- _Selected passage_:
On the northern flank, more bulldozers were re-establishing fire lines from the 1987 Silver Fire to protect the community of Agness, a center of whitewater rafting on the Rogue River.
To: Carry_Okie
WOW. Thanks for the link. This is a man after Hubby's an my own hearts. I'll have to order that book.
The author really ought to get it onto Amazon...IF they'll sell it there.
To: Carry_Okie
"Aboriginal Americans and lightning have been lighting fires over many times the lifetime of a redwood tree. We thus have little idea what the distributions of flora were before then."LOL...OR fauna. I have made this particular statement about a dozen times today, as I continue my hunt for environazi websites to nastygram.
Are you the author?
To: lobo59
Thanks for this reply and posting of yours.
I/we have two personal memories of the beginning of this incidence, the storm, and then the fire.
We were returning from a visit to Oregon and got caught in that storm on 101. It was a night mare. If we had pulled off of the road, we might been caught in flood waters and still be buried in some mud slide.
December 1995, a storm hit the Six Rivers National Forest in northern California, tossing dead trees across 35,000 acres and creating dangerous fire conditions. For three years local U.S. Forest Service officials labored to clean it up, but they were blocked by environmental groups and federal policy. In 1999 the time bomb blew: A fire roared over the untreated land and 90,000 more acres.
Flash forward three years and in September. We drove to Brookings Oregon north on 101 in mid September. The smoke from this fire was very largee. You could see it before you got into Eureka. The plume went up as far north as just south of Brookings. They just let the fire burn out. There was basically a news blackout and no one knew about the fire except those down smoke of the fire.
That has had high unemployment since the rural cleansing of loggers/logging companies during the spotted owl fiasco. The enviralists keep most salvage logging from happening after that hugh storm. So then the logs catch on fire and burn up and help burn close to 100,000 acres, 3 years later.
To: All
To: Grampa Dave
the 71,000-acre Florence Fire, which was within three miles of combining with the 25,200-acre Sour Biscuit Fire to the south to make a single fire of 96,200 acresThey have combined. Fox news is reporting that now. God help those 17,000 people in the valley.

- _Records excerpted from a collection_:
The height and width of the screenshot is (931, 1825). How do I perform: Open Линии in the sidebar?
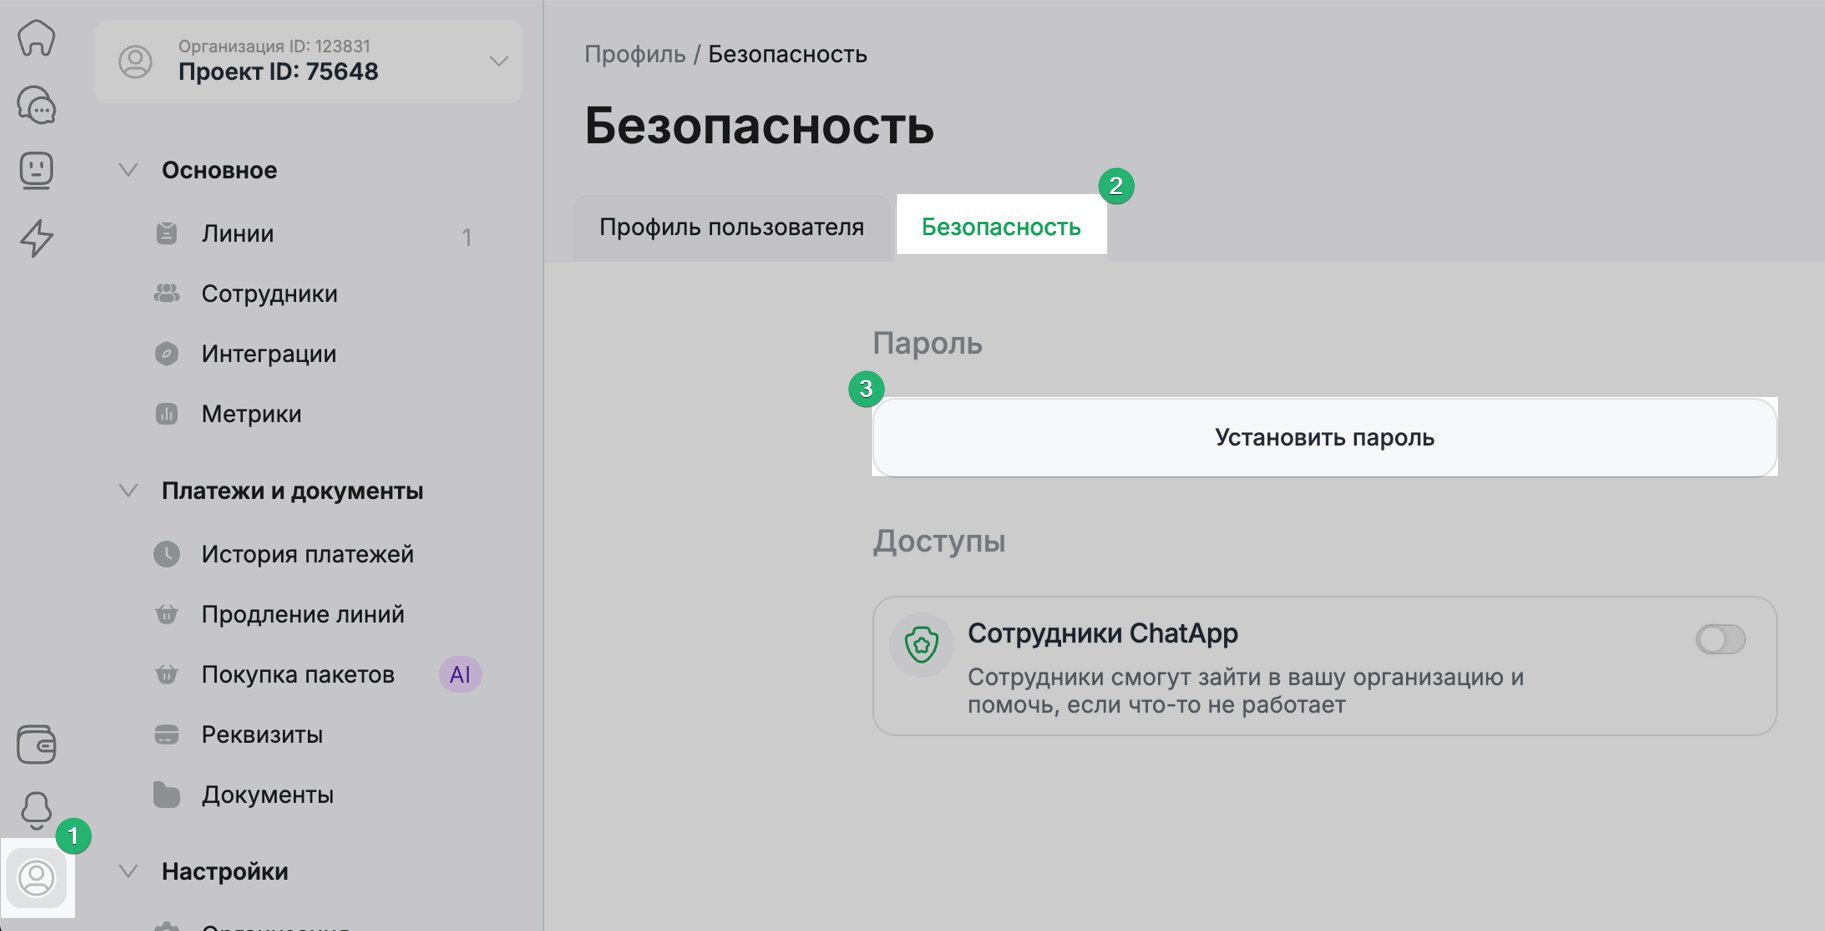238,234
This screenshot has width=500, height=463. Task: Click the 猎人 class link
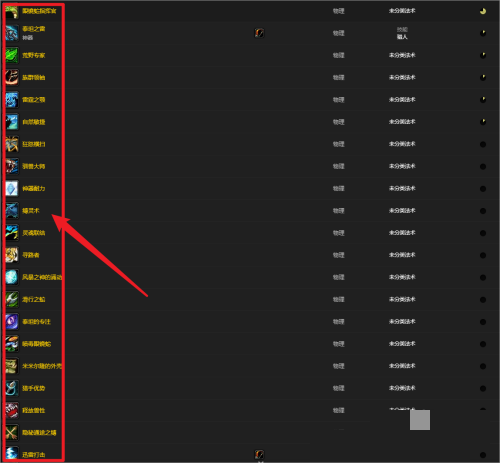(x=402, y=37)
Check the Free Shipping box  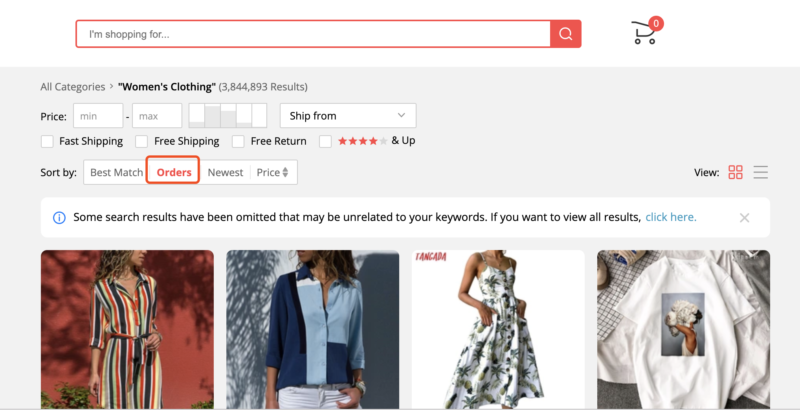(x=142, y=142)
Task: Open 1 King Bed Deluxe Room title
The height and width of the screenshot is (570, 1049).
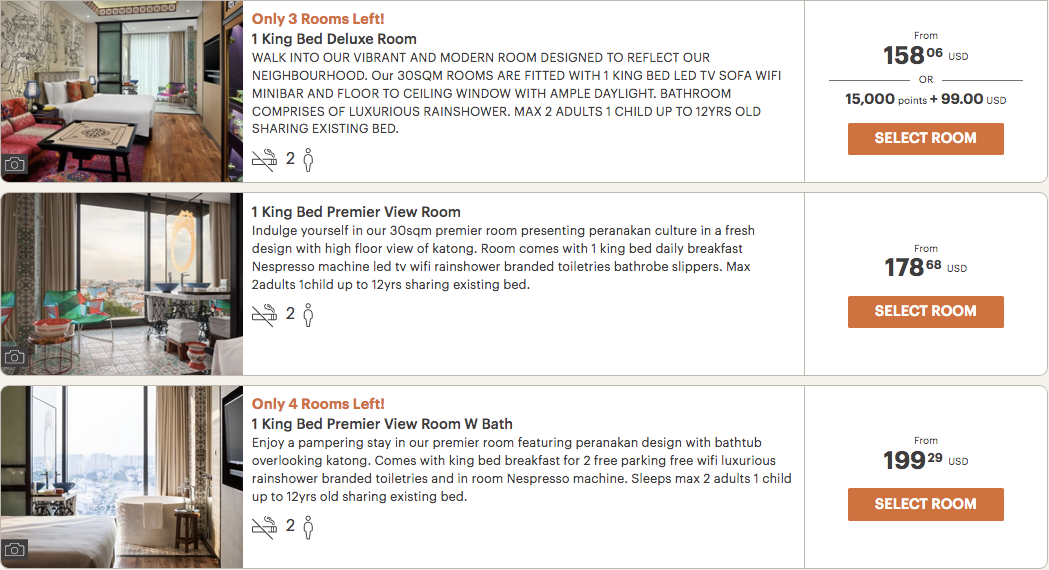Action: (x=334, y=40)
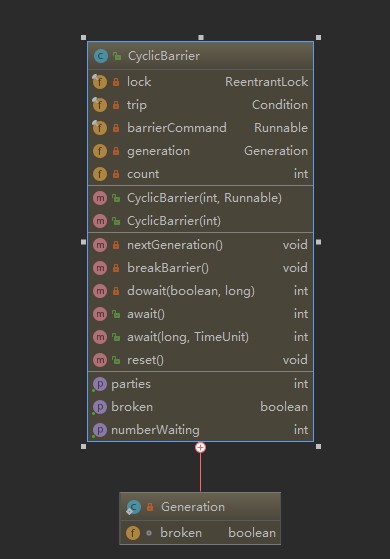Click the public visibility icon beside reset()
390x559 pixels.
(x=116, y=360)
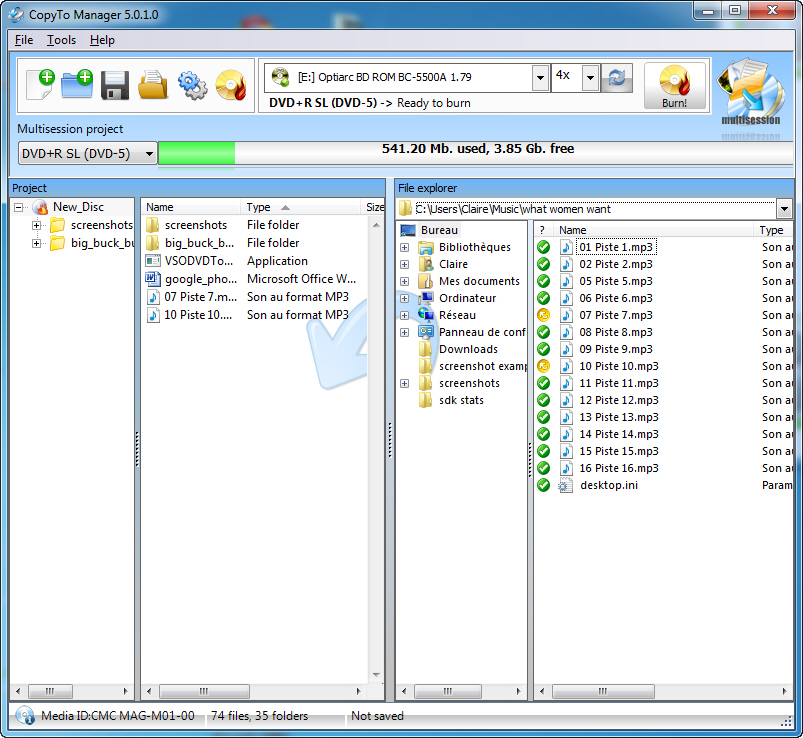Click the multisession logo icon
The image size is (803, 738).
750,93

- _What you are asked to do_: Extend the forum thread on the Oregon and California wildfires past its last post.

- _Written response_:
To: cake_crumb
Dear, that man is none other than Carry Okie. You hubby will love his book!
To: lobo59
"Because despite the Sierra Club spin, catastrophic fires like the Hayman are not inevitable, or good. They stem from bad forest management -- which found a happy home in the Clinton Administration."Something I've been trying to get across, with little success, for the past four years. Thank heaven for publications like the WSJ.
The Alliance for America's evil environazi counterpart, the American Lands Alliance is using a sililar name in order to give themselves a vaneer of phony legitimacy. Like many other environazi organizations.
To: BOBTHENAILER
Bob, thanks for breaking the blackout.
This is terrible news.
Pray for those 17,000 innocent Americans caught up in the political rural cleansing of the Green terrorists.
To: Brad's Gramma
"Well, lookie here"FReeping environazi polls is FUN!
Results so far:
To: Grampa Dave; Carry_Okie
"Dear, that man is none other than Carry Okie. You hubby will love his book!"LOL...I suspected as much. Yes, hubby WILL love this book, because I was reading him some of the articles on the site, and CO says the same things we've been saying for years.
CO, you are a GEM!!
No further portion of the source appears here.